Consegna: Prosegui il brano sul «riabitare» l'Italia, ripartendo subito dopo l'ultima frase riportata.

Brano del documento:
----

Per “riabitare” l’Italia, secondo Montanari, bisogna saper camminare nei luoghi in cui viviamo dedicandoci “a visitare luoghi culturali gratuiti presenti nei nostri itinerari quotidiani”. E’ la cosa che in un paese stratificato come l’Italia insegna meglio a capire il rapporto e la compresenza di presente e passato. Lo ha spiegato Carlo Levi: “Forse è proprio questo il primo dei caratteri che distinguono l’Italia: quello di essere il paese dove si realizza, in modo più tipico e diffuso e permanente, la contemporaneità dei tempi. Tutto è avvenuto, tutto è nel presente […] Il macellaio del ghetto di Roma è installato nella cornice di marmo dell’ingresso sacro a una qualche divinità pagana; il ristorante dove uso cenare ha i tavoli tra l’‘opus reticulatum’ e i rocchi di colonne del Teatro di Pompeo, all’incirca là dove Cesare cadde”.

----

(Dati raccolti)

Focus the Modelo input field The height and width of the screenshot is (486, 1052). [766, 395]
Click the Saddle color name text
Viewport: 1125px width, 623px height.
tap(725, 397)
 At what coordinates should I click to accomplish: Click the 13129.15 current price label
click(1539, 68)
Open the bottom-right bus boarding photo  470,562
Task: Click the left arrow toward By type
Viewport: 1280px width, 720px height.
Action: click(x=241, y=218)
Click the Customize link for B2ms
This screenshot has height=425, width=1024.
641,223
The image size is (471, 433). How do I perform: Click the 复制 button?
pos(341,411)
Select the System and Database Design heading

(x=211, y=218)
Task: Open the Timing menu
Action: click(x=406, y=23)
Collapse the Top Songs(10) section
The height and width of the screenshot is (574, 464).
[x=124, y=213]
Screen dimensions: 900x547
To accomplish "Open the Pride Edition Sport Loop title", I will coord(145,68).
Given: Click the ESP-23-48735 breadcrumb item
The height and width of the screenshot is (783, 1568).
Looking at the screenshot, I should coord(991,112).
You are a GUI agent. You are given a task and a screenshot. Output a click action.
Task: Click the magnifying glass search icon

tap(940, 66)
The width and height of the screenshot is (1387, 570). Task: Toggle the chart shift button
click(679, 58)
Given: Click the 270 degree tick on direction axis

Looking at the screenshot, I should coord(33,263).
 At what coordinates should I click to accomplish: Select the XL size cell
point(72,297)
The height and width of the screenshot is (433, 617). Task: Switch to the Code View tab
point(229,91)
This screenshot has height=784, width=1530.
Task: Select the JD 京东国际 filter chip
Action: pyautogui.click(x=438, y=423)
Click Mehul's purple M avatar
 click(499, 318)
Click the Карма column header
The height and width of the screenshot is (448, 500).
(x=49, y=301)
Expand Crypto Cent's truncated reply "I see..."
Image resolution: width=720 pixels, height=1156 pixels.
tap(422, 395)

----

Risposta:
Sapere che il passato è presente fra noi nello spazio fisico in cui viviamo ci aiuta a evadere dalla dittatura del presente perché, dice Montanari, “la leggibilità della stratificazione storica genera consapevolezza dell’alterità del passato e dunque la possibilità di costruire un futuro diverso dal presente”. Azzardo a mia volta una formula: per riabitare l’Italia bisogna saperla incontrare e conoscerla lì dove viviamo, immaginando la nostra storia come un processo in atto. Chi darà ai nostri politici, alla politica di cui sono responsabili e vittime, una tale immaginazione? Ma devo dirlo: io stesso questa Italia non ho saputo incontrarla.